• WHAT IS NEEDED: In the entries that follow, the first line to write out is the one containing "Sell on Flipmart (917, 1492)", and the last is the one containing "[kodomo] (1228, 1018)". Reproduce that stretch exactly, with nothing before or after it.

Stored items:
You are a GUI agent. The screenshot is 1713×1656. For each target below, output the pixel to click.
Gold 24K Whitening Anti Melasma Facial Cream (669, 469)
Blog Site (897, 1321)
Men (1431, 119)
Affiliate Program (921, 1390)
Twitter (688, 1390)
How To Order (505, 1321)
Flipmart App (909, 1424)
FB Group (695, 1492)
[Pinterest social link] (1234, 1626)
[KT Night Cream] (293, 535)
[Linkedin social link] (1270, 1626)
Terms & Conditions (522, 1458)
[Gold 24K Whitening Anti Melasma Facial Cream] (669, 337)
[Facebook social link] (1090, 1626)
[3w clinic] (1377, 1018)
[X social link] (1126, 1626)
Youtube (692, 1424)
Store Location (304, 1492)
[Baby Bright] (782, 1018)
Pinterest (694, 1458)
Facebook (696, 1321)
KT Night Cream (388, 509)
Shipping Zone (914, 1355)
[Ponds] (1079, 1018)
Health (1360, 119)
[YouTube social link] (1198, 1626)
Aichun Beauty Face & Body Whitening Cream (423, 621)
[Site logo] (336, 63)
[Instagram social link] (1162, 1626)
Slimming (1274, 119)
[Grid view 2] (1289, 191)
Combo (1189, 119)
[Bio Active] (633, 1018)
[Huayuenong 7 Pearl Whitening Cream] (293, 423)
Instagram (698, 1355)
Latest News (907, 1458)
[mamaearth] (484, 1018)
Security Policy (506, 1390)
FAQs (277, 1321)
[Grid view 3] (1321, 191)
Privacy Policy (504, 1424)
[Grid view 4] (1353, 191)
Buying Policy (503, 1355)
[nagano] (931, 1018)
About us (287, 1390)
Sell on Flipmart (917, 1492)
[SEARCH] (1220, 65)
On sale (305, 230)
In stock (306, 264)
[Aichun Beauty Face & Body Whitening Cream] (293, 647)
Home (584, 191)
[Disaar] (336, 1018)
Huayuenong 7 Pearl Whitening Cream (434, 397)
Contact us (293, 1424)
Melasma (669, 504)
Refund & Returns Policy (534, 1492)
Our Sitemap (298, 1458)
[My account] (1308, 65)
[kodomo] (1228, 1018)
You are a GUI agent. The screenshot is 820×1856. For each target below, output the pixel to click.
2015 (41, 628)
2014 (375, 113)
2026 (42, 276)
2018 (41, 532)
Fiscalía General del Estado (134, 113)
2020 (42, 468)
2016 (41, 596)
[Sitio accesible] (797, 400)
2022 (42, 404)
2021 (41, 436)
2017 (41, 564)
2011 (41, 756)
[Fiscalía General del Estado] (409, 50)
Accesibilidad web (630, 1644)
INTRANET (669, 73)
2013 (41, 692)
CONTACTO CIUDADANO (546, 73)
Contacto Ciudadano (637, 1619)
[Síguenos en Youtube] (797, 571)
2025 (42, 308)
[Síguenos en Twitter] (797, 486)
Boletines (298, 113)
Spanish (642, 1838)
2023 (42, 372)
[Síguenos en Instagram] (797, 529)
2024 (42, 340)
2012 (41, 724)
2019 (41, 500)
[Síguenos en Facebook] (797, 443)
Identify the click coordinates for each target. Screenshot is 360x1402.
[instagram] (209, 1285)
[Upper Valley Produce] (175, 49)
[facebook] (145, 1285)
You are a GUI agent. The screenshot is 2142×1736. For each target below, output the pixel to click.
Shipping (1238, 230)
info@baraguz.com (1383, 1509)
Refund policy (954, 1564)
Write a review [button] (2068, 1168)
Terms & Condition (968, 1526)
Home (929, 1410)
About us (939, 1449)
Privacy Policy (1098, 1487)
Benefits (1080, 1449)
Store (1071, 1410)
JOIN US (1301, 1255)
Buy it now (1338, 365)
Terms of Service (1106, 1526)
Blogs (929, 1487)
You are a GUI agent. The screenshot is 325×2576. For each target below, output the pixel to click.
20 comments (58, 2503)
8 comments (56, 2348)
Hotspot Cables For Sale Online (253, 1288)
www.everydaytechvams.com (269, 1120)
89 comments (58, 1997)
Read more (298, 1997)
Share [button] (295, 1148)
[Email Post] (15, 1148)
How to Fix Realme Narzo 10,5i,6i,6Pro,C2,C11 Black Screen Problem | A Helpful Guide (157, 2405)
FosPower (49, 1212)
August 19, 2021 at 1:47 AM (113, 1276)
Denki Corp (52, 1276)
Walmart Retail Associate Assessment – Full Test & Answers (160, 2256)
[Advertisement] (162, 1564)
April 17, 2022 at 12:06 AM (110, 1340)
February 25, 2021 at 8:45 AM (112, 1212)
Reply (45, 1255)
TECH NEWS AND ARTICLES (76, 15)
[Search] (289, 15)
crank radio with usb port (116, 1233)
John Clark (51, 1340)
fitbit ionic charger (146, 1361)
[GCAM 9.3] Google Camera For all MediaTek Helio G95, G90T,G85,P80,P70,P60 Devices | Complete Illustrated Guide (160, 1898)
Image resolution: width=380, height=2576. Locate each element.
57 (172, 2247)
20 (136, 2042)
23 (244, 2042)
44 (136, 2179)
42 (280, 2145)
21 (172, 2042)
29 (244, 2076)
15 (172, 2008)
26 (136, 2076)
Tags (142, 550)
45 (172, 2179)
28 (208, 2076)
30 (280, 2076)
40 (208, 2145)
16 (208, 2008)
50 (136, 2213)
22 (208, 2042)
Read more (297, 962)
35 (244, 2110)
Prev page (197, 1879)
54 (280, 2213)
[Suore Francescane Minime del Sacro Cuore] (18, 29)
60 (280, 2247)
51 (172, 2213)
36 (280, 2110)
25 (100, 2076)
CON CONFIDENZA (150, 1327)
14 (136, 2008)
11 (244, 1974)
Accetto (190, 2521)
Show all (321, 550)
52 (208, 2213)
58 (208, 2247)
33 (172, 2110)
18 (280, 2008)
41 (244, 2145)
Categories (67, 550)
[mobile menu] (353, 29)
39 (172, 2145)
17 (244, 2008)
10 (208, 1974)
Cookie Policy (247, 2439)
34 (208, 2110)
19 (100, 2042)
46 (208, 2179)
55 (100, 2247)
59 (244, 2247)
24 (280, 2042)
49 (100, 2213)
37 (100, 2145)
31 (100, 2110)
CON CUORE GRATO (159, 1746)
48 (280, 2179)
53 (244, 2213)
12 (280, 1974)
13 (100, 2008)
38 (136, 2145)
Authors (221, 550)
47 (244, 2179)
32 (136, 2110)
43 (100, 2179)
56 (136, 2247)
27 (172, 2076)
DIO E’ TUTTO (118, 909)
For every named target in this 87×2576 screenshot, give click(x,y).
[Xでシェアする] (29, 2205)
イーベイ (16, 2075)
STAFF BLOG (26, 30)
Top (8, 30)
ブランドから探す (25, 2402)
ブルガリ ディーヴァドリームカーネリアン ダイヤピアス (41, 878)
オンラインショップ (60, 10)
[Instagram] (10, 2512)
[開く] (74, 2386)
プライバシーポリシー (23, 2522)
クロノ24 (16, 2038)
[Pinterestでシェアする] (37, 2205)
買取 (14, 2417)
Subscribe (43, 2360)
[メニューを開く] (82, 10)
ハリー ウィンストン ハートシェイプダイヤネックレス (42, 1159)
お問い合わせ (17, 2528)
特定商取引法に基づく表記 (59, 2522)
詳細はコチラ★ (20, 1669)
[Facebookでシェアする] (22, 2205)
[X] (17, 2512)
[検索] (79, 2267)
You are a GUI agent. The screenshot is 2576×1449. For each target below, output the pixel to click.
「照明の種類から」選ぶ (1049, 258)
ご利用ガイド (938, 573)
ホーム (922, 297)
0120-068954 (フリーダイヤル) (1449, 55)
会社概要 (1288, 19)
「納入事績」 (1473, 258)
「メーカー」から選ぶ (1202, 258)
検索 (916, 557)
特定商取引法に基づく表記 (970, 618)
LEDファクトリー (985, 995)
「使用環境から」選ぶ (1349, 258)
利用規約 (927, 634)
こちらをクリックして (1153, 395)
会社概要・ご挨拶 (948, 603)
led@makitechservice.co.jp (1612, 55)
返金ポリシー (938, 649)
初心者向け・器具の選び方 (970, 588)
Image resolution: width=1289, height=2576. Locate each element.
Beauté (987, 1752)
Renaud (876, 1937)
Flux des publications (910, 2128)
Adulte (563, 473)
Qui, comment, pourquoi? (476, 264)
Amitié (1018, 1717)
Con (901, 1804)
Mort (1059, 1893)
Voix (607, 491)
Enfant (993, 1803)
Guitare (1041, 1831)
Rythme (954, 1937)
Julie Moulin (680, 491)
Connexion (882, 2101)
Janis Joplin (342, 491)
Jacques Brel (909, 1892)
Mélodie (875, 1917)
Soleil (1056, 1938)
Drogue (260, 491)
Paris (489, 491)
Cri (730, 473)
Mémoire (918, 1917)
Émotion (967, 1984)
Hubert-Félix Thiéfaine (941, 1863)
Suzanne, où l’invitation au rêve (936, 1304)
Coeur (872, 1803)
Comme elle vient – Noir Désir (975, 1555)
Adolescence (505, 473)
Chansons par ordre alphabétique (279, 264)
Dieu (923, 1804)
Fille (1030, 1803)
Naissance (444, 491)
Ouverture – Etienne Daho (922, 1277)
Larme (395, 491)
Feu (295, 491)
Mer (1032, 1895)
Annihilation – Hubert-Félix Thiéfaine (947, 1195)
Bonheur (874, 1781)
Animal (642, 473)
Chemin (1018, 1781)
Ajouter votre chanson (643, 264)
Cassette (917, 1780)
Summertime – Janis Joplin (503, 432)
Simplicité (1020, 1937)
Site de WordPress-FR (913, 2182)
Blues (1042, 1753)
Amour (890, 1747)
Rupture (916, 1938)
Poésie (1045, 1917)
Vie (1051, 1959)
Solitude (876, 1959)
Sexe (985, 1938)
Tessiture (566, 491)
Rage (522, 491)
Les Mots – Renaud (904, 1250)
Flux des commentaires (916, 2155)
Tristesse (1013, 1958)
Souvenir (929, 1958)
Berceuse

• EXERCISE RESULT:
Sell on Flipmart (917, 1492)
[SEARCH] (1220, 65)
On sale (305, 230)
In stock (306, 264)
[Aichun Beauty Face & Body Whitening Cream] (293, 647)
Home (584, 191)
[Disaar] (336, 1018)
Huayuenong 7 Pearl Whitening Cream (434, 397)
Contact us (293, 1424)
Melasma (669, 504)
Refund & Returns Policy (534, 1492)
Our Sitemap (298, 1458)
[My account] (1308, 65)
[kodomo] (1228, 1018)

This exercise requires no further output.